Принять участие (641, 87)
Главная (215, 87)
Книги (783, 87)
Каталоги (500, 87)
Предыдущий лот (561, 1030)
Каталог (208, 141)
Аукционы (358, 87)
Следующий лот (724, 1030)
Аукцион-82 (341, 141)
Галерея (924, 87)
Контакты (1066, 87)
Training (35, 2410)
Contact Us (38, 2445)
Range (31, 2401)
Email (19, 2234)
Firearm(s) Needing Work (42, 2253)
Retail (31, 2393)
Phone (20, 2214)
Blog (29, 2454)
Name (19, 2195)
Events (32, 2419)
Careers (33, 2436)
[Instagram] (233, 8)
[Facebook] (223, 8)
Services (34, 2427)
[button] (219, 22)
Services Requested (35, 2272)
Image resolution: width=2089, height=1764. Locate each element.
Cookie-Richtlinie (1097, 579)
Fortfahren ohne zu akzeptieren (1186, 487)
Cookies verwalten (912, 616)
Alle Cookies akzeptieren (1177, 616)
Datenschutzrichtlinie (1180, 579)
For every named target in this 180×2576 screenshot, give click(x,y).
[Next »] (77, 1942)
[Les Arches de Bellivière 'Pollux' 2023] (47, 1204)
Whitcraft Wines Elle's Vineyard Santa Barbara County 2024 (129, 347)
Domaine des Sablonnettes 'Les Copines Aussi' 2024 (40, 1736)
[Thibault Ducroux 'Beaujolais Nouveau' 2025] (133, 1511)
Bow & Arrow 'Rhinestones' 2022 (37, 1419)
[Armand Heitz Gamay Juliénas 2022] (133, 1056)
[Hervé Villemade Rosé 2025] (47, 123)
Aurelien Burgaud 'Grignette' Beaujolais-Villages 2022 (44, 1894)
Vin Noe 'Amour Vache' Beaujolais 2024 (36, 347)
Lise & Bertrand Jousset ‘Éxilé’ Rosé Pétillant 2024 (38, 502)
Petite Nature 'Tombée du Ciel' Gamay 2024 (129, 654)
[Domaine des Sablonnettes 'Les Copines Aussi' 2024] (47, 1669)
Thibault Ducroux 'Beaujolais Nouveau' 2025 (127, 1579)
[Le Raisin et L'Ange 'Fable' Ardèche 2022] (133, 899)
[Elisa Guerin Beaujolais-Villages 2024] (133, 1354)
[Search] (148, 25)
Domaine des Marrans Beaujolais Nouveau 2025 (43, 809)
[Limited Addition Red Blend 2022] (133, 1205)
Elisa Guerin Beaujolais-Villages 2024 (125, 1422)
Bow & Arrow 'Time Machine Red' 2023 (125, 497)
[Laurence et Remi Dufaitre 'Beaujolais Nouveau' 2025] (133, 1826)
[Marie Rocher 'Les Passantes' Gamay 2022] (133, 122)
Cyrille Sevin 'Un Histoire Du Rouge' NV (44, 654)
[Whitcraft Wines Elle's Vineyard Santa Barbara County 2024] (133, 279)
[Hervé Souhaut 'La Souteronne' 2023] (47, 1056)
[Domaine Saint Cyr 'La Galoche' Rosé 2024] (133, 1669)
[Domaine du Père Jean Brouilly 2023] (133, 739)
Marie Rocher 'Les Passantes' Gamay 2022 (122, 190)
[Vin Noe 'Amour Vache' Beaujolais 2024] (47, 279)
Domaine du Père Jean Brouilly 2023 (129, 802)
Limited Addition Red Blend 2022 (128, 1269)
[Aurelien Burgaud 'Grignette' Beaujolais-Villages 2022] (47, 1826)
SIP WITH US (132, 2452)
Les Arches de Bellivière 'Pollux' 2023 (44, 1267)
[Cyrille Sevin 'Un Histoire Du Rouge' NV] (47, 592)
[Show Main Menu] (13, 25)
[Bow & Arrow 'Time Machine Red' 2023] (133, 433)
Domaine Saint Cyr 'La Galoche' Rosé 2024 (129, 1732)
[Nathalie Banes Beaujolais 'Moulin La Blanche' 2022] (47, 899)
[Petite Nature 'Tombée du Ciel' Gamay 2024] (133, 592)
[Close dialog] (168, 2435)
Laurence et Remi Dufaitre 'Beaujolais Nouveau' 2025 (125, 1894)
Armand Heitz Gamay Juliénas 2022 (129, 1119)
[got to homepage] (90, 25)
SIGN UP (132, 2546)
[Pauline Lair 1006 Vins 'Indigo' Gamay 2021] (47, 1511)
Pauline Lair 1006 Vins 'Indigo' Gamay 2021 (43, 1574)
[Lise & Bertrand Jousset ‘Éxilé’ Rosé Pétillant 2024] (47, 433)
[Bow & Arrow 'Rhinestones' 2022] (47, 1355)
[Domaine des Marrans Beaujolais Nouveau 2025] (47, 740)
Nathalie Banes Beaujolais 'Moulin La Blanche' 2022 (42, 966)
====
» Problem description
Copy each record above so that no word or mark differs.

» Task response
Принять участие (641, 87)
Главная (215, 87)
Книги (783, 87)
Каталоги (500, 87)
Предыдущий лот (561, 1030)
Каталог (208, 141)
Аукционы (358, 87)
Следующий лот (724, 1030)
Аукцион-82 (341, 141)
Галерея (924, 87)
Контакты (1066, 87)
Training (35, 2410)
Contact Us (38, 2445)
Range (31, 2401)
Email (19, 2234)
Firearm(s) Needing Work (42, 2253)
Retail (31, 2393)
Phone (20, 2214)
Blog (29, 2454)
Name (19, 2195)
Events (32, 2419)
Careers (33, 2436)
[Instagram] (233, 8)
[Facebook] (223, 8)
Services (34, 2427)
[button] (219, 22)
Services Requested (35, 2272)
Image resolution: width=2089, height=1764. Locate each element.
Cookie-Richtlinie (1097, 579)
Fortfahren ohne zu akzeptieren (1186, 487)
Cookies verwalten (912, 616)
Alle Cookies akzeptieren (1177, 616)
Datenschutzrichtlinie (1180, 579)
For every named target in this 180×2576 screenshot, give click(x,y).
[Next »] (77, 1942)
[Les Arches de Bellivière 'Pollux' 2023] (47, 1204)
Whitcraft Wines Elle's Vineyard Santa Barbara County 2024 (129, 347)
Domaine des Sablonnettes 'Les Copines Aussi' 2024 (40, 1736)
[Thibault Ducroux 'Beaujolais Nouveau' 2025] (133, 1511)
Bow & Arrow 'Rhinestones' 2022 (37, 1419)
[Armand Heitz Gamay Juliénas 2022] (133, 1056)
[Hervé Villemade Rosé 2025] (47, 123)
Aurelien Burgaud 'Grignette' Beaujolais-Villages 2022 (44, 1894)
Vin Noe 'Amour Vache' Beaujolais 2024 (36, 347)
Lise & Bertrand Jousset ‘Éxilé’ Rosé Pétillant 2024 (38, 502)
Petite Nature 'Tombée du Ciel' Gamay 2024 (129, 654)
[Domaine des Sablonnettes 'Les Copines Aussi' 2024] (47, 1669)
Thibault Ducroux 'Beaujolais Nouveau' 2025 (127, 1579)
[Le Raisin et L'Ange 'Fable' Ardèche 2022] (133, 899)
[Elisa Guerin Beaujolais-Villages 2024] (133, 1354)
[Search] (148, 25)
Domaine des Marrans Beaujolais Nouveau 2025 (43, 809)
[Limited Addition Red Blend 2022] (133, 1205)
Elisa Guerin Beaujolais-Villages 2024 (125, 1422)
Bow & Arrow 'Time Machine Red' 2023 (125, 497)
[Laurence et Remi Dufaitre 'Beaujolais Nouveau' 2025] (133, 1826)
[Marie Rocher 'Les Passantes' Gamay 2022] (133, 122)
Cyrille Sevin 'Un Histoire Du Rouge' NV (44, 654)
[Whitcraft Wines Elle's Vineyard Santa Barbara County 2024] (133, 279)
[Hervé Souhaut 'La Souteronne' 2023] (47, 1056)
[Domaine Saint Cyr 'La Galoche' Rosé 2024] (133, 1669)
[Domaine du Père Jean Brouilly 2023] (133, 739)
Marie Rocher 'Les Passantes' Gamay 2022 (122, 190)
[Vin Noe 'Amour Vache' Beaujolais 2024] (47, 279)
Domaine du Père Jean Brouilly 2023 (129, 802)
Limited Addition Red Blend 2022 (128, 1269)
[Aurelien Burgaud 'Grignette' Beaujolais-Villages 2022] (47, 1826)
SIP WITH US (132, 2452)
Les Arches de Bellivière 'Pollux' 2023 (44, 1267)
[Cyrille Sevin 'Un Histoire Du Rouge' NV] (47, 592)
[Show Main Menu] (13, 25)
[Bow & Arrow 'Time Machine Red' 2023] (133, 433)
Domaine Saint Cyr 'La Galoche' Rosé 2024 (129, 1732)
[Nathalie Banes Beaujolais 'Moulin La Blanche' 2022] (47, 899)
[Petite Nature 'Tombée du Ciel' Gamay 2024] (133, 592)
[Close dialog] (168, 2435)
Laurence et Remi Dufaitre 'Beaujolais Nouveau' 2025 (125, 1894)
Armand Heitz Gamay Juliénas 2022 (129, 1119)
[got to homepage] (90, 25)
SIGN UP (132, 2546)
[Pauline Lair 1006 Vins 'Indigo' Gamay 2021] (47, 1511)
Pauline Lair 1006 Vins 'Indigo' Gamay 2021 (43, 1574)
[Lise & Bertrand Jousset ‘Éxilé’ Rosé Pétillant 2024] (47, 433)
[Bow & Arrow 'Rhinestones' 2022] (47, 1355)
[Domaine des Marrans Beaujolais Nouveau 2025] (47, 740)
Nathalie Banes Beaujolais 'Moulin La Blanche' 2022 (42, 966)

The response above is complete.